-- The problem --
Please reproduce the forum post below on taking the ceiling of an integer quotient, word for word from start to finish.

-- Reading passage start --

Arbitrary precision integer arithmetic: ceiling?

[Robert Kern]

Alasdair wrote:
> I need to apply the ceiling function to arbitrary sized (long) integers. 
> However, division automatically returns the type of its operands, so that,
> for example: math.ceil(7/4) returns 1.  I can use float, as in:
> math.ceil(7/float(4)), except that for very large integers float causes an
> unacceptable loss of precision.
> 
> What is the best way of finding a ceiling of a quotient of arbitrary sized
> integers?

Use divmod() to get the quotient and the remainder at the same time. Add 1 to 
the quotient if and only the remainder is greater than 0.


In [11]: def qceil(x, y):
    ....:     """ Find the ceiling of a quotient x/y.
    ....:
    ....:     This is especially useful for very large Python long integers.
    ....:     """
    ....:     q, r = divmod(x, y)
    ....:     if r > 0:
    ....:         q += 1
    ....:     return q
    ....:

In [13]: qceil(7, 4)
Out[13]: 2

In [14]: qceil(8, 4)
Out[14]: 2

In [15]: qceil(9, 4)
Out[15]: 3

In [16]: qceil(100000000000000000000000003, 10)
Out[16]: 10000000000000000000000001L

-- 
Robert Kern

"I have come to believe that the whole world is an enigma, a harmless enigma
  that is made terrible by our own mad attempt to interpret it as though it had
  an underlying truth."
   -- Umberto Eco

-- Reading passage end --
-- Recorded data start --

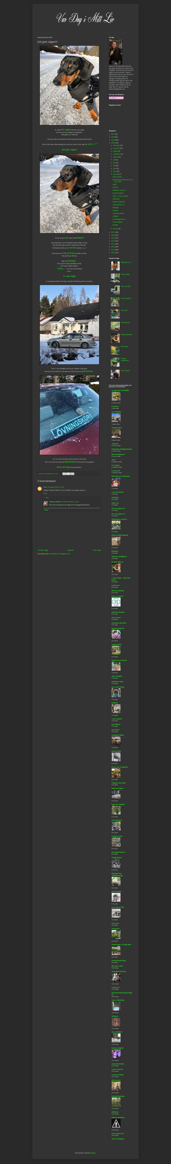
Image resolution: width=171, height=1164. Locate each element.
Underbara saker (117, 682)
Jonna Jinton (116, 617)
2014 (113, 241)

-- Recorded data end --

-- Solution to this problem --
Arbitrary precision integer arithmetic: ceiling?

[Robert Kern]

Alasdair wrote:
> I need to apply the ceiling function to arbitrary sized (long) integers. 
> However, division automatically returns the type of its operands, so that,
> for example: math.ceil(7/4) returns 1.  I can use float, as in:
> math.ceil(7/float(4)), except that for very large integers float causes an
> unacceptable loss of precision.
> 
> What is the best way of finding a ceiling of a quotient of arbitrary sized
> integers?

Use divmod() to get the quotient and the remainder at the same time. Add 1 to 
the quotient if and only the remainder is greater than 0.


In [11]: def qceil(x, y):
    ....:     """ Find the ceiling of a quotient x/y.
    ....:
    ....:     This is especially useful for very large Python long integers.
    ....:     """
    ....:     q, r = divmod(x, y)
    ....:     if r > 0:
    ....:         q += 1
    ....:     return q
    ....:

In [13]: qceil(7, 4)
Out[13]: 2

In [14]: qceil(8, 4)
Out[14]: 2

In [15]: qceil(9, 4)
Out[15]: 3

In [16]: qceil(100000000000000000000000003, 10)
Out[16]: 10000000000000000000000001L

-- 
Robert Kern

"I have come to believe that the whole world is an enigma, a harmless enigma
  that is made terrible by our own mad attempt to interpret it as though it had
  an underlying truth."
   -- Umberto Eco